Many pro-Europeans are convinced the country will sooner or later realise it has made a catastrophic mistake over Brexit and seek to rejoin the EU club. I think they will be proved right about the economics but, sadly, I doubt that the British people will be clamouring to return.

In normal times, the flaws in Boris Johnson’s threadbare trade deal, finally ratified by the European parliament this week, would have received much more media play. Instead, his vaccine rollout triumph and the EU’s disaster have been a good advert for Brexit. Although his boost won’t last forever, the public’s instinct will be to make the best of it.

Pragmatists are widening their horizons. Best for Britain, an anti-Brexit campaign, relaunched itself this week to promote internationalist values and a closer relationship with Europe and the world. Polling for the organisation shows that two in three Britons, including 60 per cent of Leave voters, support cooperating with the EU in areas of mutual benefit.

Naomi Smith, the group’s chief executive, insisted: “When you strip away the divisive shell of Brexit, Britons are inherently internationalist.”

Best for Britain’s shift makes sense but struck a raw nerve for Europhiles. Will Hutton, the journalist and author, told the group at its relaunch event: “You have just raised the white flag.”

Passions are also running high during a fierce debate inside Labour. Shadow cabinet ministers say Keir Starmer wants to “move on” from Brexit rather than antagonise the red wall Leave voters who went Tory in 2019; he needs to win them back. Indeed, there is nervousness in Labour circles that the red wall might get even smaller next Thursday, when the Tories hope to capture Hartlepool in a parliamentary by-election.

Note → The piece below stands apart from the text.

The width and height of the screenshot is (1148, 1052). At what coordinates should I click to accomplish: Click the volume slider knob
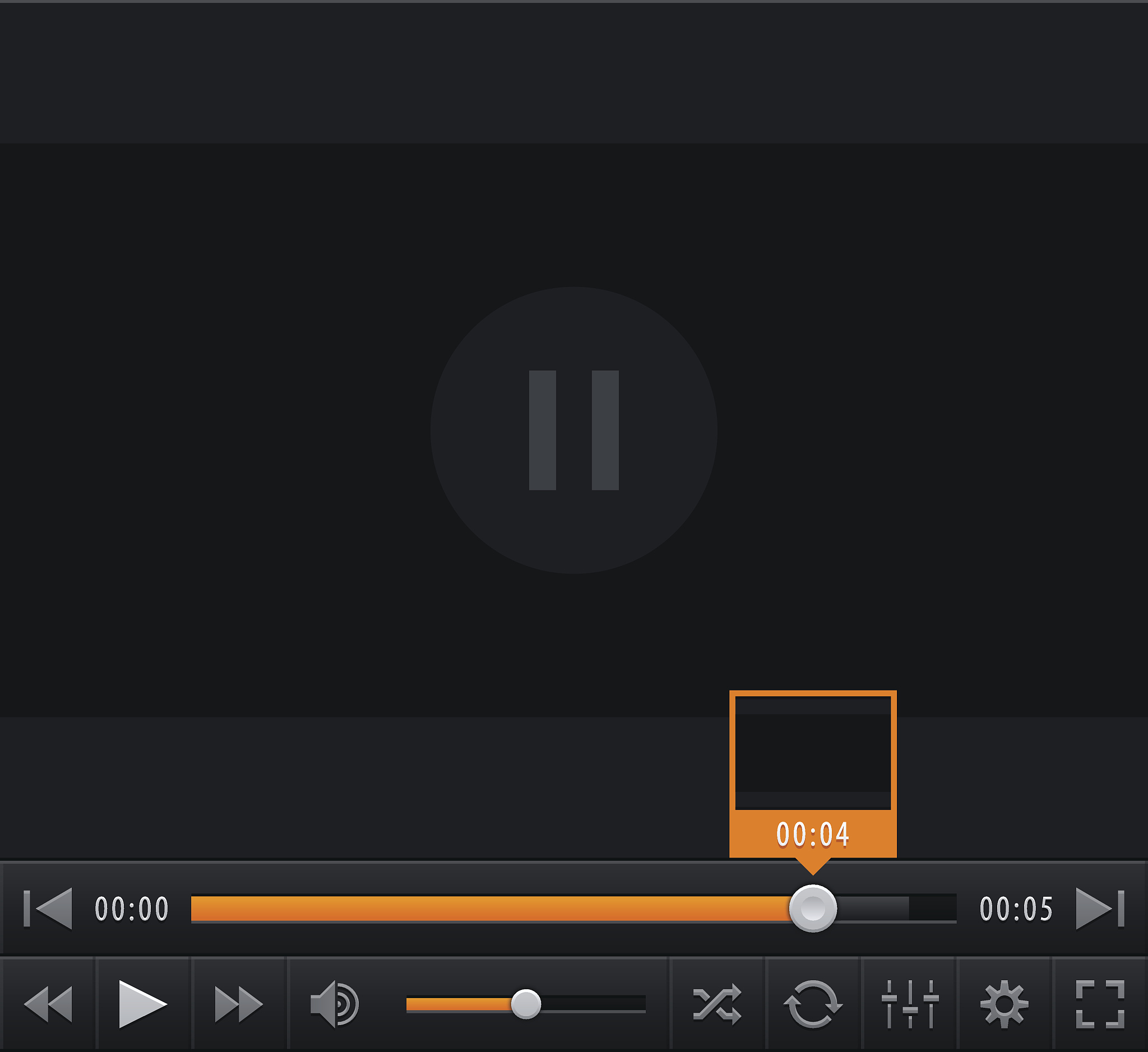point(526,1004)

Many Labour members and a sizeable chunk of the party’s MPs want Starmer to expose the holes in Johnson’s deal and set out how a Labour government would improve it. Starmer thinks it too early to do so. Eventually, I’m told, he will seek changes to the deal that business wants, in the hope of enhancing Labour’s pro-business credentials in the process.

Opinion polls suggest the Brexit divide that dominated British politics from 2016 has dissipated. Recent research for the British Future think tank found that only 25 per cent of people mainly define themselves politically as a Remainer or Leaver.

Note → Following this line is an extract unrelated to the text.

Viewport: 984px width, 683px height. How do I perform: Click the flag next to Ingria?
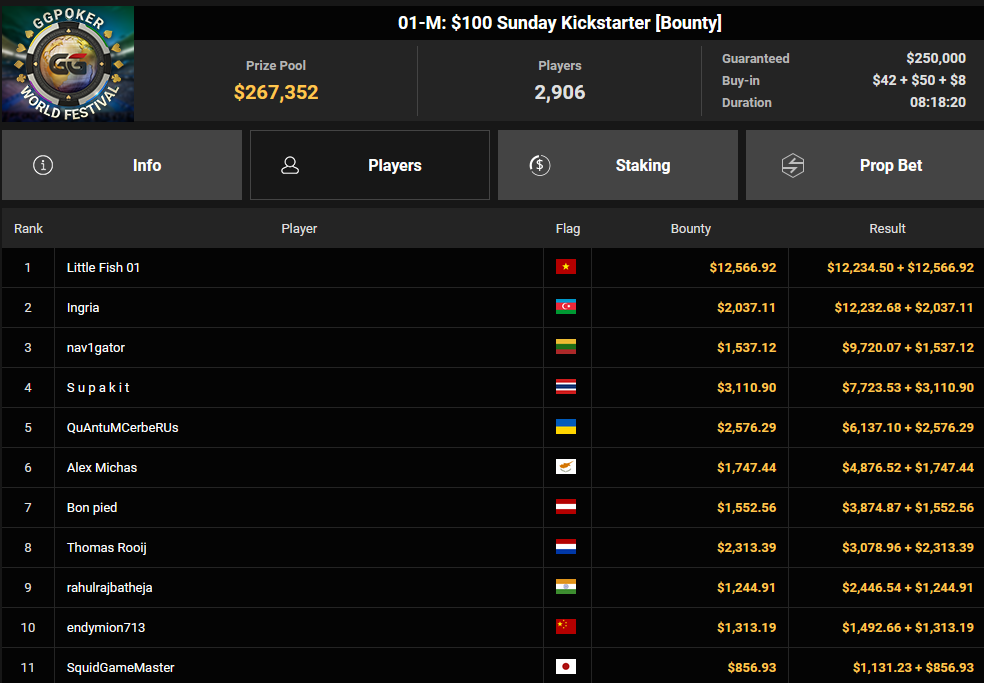[x=566, y=308]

But the Brexit vote wasn’t only about the EU. The underlying causes of the Leave victory are still alive and kicking – people, and towns, left behind by globalisation, inequality and a need for “levelling up” made even more pressing by coronavirus. Satisfying these high voter aspirations will be a much bigger challenge for Johnson than Brexit itself. He will try to maintain his 2019 election coalition by waging culture wars like his discredited racial disparity review but red wall voters will want to see progress on their ground by the next election.

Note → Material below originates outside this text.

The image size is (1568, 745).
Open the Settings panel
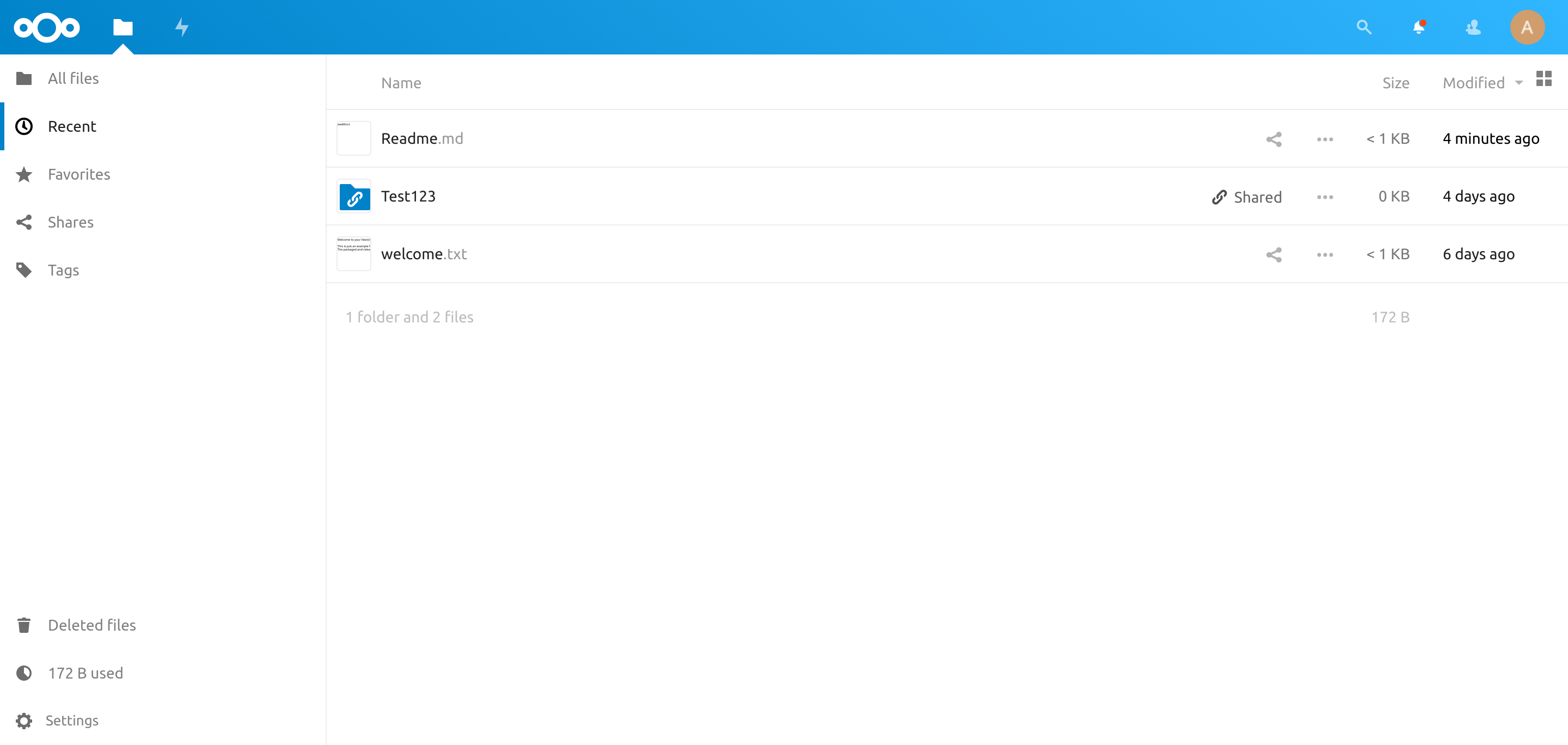point(73,720)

So reminding voters he “got Brexit done” will not be enough. Johnson would love Labour to keep the EU issue alive by promising to take Britain back into the customs union or single market, as Starmer will come under internal pressure to do.

Many Labour members who voted for him to become leader did so because of his pro-Europeanism – as shadow Brexit secretary, he was the architect of Labour’s backing for a Final Say referendum – as well as his suggestion he would keep much of Jeremy Corbyn’s policy agenda. Starmer’s critics warn that Labour cannot take pro-European supporters for granted and could lose votes to the Lib Dems and Greens.

However, Starmer is focusing on regaining the red wall rather than the size of Labour’s majorities in its liberal metropolitan heartlands. I think he is right to resist playing into Johnson’s hands.

The EU issue goes to the heart of Labour’s dilemma about its election pitch – a familiar one for opposition parties, which becomes more acute the longer they spend in the wilderness. If Starmer did win power – a huge task – he could afford to be more pro-European than he would advertise in advance. But if he paraded his pro-EU credentials now, Labour would be even less likely to win.